## WRITTEN EXERCISE
Copy the material below line for line, with no changes.

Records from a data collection
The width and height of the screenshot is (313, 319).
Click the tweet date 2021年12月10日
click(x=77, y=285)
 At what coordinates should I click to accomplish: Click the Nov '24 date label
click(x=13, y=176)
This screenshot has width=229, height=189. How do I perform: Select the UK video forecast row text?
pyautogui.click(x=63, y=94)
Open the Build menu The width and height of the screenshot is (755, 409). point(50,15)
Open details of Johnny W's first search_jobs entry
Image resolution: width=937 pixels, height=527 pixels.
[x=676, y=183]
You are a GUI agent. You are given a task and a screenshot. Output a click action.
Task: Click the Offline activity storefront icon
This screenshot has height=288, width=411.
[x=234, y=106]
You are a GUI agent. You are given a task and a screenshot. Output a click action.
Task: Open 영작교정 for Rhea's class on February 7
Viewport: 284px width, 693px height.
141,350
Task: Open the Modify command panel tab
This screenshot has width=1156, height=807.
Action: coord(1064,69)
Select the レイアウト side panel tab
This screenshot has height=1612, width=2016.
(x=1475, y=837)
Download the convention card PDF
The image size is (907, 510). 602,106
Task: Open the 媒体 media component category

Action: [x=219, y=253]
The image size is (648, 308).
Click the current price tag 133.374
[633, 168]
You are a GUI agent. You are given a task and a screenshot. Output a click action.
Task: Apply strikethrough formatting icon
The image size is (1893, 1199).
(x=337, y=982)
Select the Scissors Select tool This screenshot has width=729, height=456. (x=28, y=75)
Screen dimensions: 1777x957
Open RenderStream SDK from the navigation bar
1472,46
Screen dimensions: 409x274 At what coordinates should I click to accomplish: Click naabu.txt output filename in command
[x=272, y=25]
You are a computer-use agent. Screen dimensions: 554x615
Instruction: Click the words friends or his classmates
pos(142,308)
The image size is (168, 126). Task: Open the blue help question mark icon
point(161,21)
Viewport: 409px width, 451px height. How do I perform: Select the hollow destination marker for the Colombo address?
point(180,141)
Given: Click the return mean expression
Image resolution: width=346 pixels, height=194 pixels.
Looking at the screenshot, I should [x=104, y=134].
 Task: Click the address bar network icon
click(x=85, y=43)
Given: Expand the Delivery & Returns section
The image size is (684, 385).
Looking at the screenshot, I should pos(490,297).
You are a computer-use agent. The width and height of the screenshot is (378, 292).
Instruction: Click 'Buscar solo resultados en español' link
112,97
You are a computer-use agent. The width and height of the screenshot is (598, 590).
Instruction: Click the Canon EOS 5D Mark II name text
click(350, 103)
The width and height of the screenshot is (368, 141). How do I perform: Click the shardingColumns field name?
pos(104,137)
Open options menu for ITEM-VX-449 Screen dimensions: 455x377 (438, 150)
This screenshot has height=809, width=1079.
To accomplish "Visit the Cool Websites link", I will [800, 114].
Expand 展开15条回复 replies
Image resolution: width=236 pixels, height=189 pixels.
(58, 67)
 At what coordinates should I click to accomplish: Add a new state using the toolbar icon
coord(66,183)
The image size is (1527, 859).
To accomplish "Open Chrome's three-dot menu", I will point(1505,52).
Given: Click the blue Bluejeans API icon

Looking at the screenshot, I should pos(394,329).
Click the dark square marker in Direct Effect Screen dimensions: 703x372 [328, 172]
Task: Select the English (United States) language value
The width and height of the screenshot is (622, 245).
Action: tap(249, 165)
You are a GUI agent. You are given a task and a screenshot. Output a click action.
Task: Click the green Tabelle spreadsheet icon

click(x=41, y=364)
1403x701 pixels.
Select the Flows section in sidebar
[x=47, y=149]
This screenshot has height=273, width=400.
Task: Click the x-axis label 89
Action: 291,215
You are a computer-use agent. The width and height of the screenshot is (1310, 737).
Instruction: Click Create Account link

## TASK RESULT
The width and height of the screenshot is (313, 319).
Click the tweet date 2021年12月10日
click(x=77, y=285)
 At what coordinates should I click to accomplish: Click the Nov '24 date label
click(x=13, y=176)
This screenshot has width=229, height=189. How do I perform: Select the UK video forecast row text?
pyautogui.click(x=63, y=94)
Open the Build menu The width and height of the screenshot is (755, 409). point(50,15)
Open details of Johnny W's first search_jobs entry
Image resolution: width=937 pixels, height=527 pixels.
[x=676, y=183]
You are a GUI agent. You are given a task and a screenshot. Output a click action.
Task: Click the Offline activity storefront icon
This screenshot has height=288, width=411.
[x=234, y=106]
You are a GUI agent. You are given a task and a screenshot. Output a click action.
Task: Open 영작교정 for Rhea's class on February 7
Viewport: 284px width, 693px height.
141,350
Task: Open the Modify command panel tab
This screenshot has width=1156, height=807.
Action: coord(1064,69)
Select the レイアウト side panel tab
This screenshot has height=1612, width=2016.
(x=1475, y=837)
Download the convention card PDF
The image size is (907, 510). 602,106
Task: Open the 媒体 media component category

Action: [x=219, y=253]
The image size is (648, 308).
Click the current price tag 133.374
[633, 168]
You are a GUI agent. You are given a task and a screenshot. Output a click action.
Task: Apply strikethrough formatting icon
The image size is (1893, 1199).
(x=337, y=982)
Select the Scissors Select tool This screenshot has width=729, height=456. (x=28, y=75)
Screen dimensions: 1777x957
Open RenderStream SDK from the navigation bar
1472,46
Screen dimensions: 409x274 At what coordinates should I click to accomplish: Click naabu.txt output filename in command
[x=272, y=25]
You are a computer-use agent. Screen dimensions: 554x615
Instruction: Click the words friends or his classmates
pos(142,308)
The image size is (168, 126). Task: Open the blue help question mark icon
point(161,21)
Viewport: 409px width, 451px height. How do I perform: Select the hollow destination marker for the Colombo address?
point(180,141)
Given: Click the return mean expression
Image resolution: width=346 pixels, height=194 pixels.
Looking at the screenshot, I should [x=104, y=134].
 Task: Click the address bar network icon
click(x=85, y=43)
Given: Expand the Delivery & Returns section
The image size is (684, 385).
Looking at the screenshot, I should pos(490,297).
You are a computer-use agent. The width and height of the screenshot is (378, 292).
Instruction: Click 'Buscar solo resultados en español' link
112,97
You are a computer-use agent. The width and height of the screenshot is (598, 590).
Instruction: Click the Canon EOS 5D Mark II name text
click(350, 103)
The width and height of the screenshot is (368, 141). How do I perform: Click the shardingColumns field name?
pos(104,137)
Open options menu for ITEM-VX-449 Screen dimensions: 455x377 (438, 150)
This screenshot has height=809, width=1079.
To accomplish "Visit the Cool Websites link", I will [800, 114].
Expand 展开15条回复 replies
Image resolution: width=236 pixels, height=189 pixels.
(58, 67)
 At what coordinates should I click to accomplish: Add a new state using the toolbar icon
coord(66,183)
The image size is (1527, 859).
To accomplish "Open Chrome's three-dot menu", I will point(1505,52).
Given: Click the blue Bluejeans API icon

Looking at the screenshot, I should pos(394,329).
Click the dark square marker in Direct Effect Screen dimensions: 703x372 [328, 172]
Task: Select the English (United States) language value
The width and height of the screenshot is (622, 245).
Action: tap(249, 165)
You are a GUI agent. You are given a task and a screenshot. Output a click action.
Task: Click the green Tabelle spreadsheet icon

click(x=41, y=364)
1403x701 pixels.
Select the Flows section in sidebar
[x=47, y=149]
This screenshot has height=273, width=400.
Task: Click the x-axis label 89
Action: 291,215
You are a computer-use agent. The width and height of the screenshot is (1310, 737).
Instruction: Click Create Account link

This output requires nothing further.